* Task prompt: Count every line below that holds the word "Default", and give the number with no other words.

----- Data provided

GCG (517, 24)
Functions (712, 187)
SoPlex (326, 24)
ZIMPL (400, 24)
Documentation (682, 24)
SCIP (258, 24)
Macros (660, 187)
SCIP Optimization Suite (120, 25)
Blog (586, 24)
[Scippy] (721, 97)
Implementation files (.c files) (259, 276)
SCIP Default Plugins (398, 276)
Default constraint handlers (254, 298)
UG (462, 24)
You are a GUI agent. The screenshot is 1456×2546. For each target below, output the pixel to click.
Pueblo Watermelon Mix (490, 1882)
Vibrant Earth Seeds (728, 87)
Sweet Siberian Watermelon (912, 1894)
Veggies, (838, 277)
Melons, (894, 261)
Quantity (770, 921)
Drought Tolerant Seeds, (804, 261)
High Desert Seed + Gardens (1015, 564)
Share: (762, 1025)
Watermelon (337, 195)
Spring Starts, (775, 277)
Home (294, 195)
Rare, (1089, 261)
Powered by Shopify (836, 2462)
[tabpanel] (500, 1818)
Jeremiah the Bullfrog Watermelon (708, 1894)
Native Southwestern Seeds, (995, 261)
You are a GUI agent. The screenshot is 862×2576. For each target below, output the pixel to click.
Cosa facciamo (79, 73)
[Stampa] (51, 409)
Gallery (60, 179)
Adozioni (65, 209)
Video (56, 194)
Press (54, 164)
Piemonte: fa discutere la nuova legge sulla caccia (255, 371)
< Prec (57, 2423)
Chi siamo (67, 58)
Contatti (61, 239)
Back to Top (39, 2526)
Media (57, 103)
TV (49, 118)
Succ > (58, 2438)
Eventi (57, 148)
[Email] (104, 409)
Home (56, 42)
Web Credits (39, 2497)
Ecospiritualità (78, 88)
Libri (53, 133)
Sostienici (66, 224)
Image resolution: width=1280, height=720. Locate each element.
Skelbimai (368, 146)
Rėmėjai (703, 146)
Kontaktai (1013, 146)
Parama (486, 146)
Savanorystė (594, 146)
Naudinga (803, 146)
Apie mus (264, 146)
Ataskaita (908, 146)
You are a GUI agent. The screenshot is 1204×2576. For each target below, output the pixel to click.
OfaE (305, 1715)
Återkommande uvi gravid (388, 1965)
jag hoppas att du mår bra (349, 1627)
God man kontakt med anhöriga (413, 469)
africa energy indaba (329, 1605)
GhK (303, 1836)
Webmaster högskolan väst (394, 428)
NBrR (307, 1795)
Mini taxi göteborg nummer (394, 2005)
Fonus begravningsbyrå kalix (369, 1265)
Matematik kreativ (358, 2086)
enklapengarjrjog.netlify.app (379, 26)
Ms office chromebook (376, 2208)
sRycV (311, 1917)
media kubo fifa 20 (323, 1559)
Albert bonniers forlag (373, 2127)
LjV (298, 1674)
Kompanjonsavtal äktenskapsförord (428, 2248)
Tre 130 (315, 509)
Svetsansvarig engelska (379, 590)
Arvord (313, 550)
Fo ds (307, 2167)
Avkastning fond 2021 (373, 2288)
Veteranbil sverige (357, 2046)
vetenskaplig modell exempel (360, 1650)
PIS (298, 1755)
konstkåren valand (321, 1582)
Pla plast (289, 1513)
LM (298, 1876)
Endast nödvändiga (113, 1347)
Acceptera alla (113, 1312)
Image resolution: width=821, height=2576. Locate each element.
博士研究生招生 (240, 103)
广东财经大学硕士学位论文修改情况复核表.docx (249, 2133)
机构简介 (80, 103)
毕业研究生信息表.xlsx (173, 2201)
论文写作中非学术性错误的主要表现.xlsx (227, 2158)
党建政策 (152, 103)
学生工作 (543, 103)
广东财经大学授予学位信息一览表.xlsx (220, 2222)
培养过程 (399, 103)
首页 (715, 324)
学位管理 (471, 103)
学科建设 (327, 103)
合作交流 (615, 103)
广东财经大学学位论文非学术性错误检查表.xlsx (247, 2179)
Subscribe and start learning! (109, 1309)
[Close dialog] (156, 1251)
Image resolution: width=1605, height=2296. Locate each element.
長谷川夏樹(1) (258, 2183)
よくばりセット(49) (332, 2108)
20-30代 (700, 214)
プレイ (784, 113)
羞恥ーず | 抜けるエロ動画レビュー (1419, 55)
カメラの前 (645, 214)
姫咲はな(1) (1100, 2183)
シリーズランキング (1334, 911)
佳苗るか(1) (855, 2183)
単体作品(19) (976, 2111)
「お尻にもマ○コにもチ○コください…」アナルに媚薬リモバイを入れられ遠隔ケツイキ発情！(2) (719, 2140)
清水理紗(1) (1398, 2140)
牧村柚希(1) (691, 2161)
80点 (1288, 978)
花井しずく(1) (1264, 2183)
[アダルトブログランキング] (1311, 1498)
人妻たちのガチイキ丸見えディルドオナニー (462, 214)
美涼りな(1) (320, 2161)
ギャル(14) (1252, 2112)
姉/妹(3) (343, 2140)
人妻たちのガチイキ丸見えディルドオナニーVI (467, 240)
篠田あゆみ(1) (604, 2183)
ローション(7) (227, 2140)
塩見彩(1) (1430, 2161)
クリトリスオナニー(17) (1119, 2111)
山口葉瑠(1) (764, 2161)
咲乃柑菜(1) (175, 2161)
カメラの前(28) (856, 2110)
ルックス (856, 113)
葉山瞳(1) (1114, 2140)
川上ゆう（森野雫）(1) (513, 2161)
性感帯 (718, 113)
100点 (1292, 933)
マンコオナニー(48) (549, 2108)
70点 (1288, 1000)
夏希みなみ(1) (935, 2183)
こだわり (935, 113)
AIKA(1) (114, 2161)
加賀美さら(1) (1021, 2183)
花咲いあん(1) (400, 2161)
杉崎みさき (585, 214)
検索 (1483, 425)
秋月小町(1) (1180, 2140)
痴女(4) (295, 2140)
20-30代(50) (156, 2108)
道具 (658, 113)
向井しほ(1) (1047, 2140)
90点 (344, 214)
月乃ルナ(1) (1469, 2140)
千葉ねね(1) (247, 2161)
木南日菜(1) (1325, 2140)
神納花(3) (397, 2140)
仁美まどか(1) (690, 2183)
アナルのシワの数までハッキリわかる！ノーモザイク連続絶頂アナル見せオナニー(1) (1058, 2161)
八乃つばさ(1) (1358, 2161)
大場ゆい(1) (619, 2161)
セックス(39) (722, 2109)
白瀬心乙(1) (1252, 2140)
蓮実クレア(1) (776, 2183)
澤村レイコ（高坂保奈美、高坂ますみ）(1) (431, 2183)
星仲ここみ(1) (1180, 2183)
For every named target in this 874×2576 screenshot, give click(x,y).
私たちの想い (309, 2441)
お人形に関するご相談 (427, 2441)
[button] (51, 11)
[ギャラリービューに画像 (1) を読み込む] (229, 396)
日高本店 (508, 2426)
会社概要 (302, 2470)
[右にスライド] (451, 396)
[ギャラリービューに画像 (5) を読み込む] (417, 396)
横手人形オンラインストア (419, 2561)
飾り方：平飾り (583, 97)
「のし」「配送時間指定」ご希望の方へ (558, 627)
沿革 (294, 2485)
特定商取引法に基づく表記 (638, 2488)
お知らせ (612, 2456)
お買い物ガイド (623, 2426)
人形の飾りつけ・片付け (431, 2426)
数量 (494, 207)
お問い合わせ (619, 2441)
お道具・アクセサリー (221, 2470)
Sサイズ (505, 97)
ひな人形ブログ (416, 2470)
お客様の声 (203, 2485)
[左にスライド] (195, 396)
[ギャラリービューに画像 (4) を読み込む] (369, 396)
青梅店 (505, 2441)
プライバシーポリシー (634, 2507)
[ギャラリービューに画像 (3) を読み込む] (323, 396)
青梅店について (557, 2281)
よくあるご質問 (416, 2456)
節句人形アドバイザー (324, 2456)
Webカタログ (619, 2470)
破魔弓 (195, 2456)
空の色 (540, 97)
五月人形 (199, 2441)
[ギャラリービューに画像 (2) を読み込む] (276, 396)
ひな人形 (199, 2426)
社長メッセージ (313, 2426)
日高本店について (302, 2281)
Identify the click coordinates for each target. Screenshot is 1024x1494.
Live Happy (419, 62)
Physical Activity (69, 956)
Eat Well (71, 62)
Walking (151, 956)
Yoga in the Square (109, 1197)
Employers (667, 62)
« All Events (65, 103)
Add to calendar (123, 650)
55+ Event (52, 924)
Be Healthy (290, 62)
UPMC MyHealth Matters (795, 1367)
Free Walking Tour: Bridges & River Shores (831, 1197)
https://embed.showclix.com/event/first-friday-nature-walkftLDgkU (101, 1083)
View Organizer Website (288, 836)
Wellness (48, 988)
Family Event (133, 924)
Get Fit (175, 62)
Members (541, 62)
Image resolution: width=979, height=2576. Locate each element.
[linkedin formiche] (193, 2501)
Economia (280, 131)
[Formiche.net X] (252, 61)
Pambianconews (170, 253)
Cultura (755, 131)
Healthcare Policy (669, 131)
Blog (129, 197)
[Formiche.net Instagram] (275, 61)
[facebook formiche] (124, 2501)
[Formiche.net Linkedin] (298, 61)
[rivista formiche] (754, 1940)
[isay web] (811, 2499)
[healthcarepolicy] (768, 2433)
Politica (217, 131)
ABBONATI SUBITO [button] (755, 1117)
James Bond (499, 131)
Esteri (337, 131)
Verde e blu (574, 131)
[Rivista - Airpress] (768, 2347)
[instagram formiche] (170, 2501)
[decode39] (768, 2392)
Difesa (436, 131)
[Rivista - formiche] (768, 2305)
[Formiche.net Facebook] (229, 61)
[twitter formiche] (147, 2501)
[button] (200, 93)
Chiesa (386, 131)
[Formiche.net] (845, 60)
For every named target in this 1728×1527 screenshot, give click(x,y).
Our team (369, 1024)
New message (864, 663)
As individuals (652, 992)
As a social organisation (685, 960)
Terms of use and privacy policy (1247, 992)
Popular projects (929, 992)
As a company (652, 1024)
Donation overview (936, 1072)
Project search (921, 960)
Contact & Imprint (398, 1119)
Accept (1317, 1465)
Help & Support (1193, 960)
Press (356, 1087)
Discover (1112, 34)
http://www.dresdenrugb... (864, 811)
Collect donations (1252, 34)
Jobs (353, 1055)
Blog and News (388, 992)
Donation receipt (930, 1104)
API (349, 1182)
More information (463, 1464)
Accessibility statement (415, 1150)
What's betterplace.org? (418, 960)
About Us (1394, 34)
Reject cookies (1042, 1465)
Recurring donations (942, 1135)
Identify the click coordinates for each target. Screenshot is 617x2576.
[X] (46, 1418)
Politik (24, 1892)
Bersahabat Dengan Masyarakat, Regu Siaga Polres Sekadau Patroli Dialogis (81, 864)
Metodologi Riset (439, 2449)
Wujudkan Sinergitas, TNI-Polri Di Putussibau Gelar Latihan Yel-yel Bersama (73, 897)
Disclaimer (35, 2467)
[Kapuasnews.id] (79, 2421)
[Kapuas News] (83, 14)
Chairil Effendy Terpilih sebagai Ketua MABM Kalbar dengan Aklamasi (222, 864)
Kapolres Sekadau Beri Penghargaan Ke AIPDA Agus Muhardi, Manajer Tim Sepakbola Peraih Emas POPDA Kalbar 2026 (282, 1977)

----------

* Written solution: 2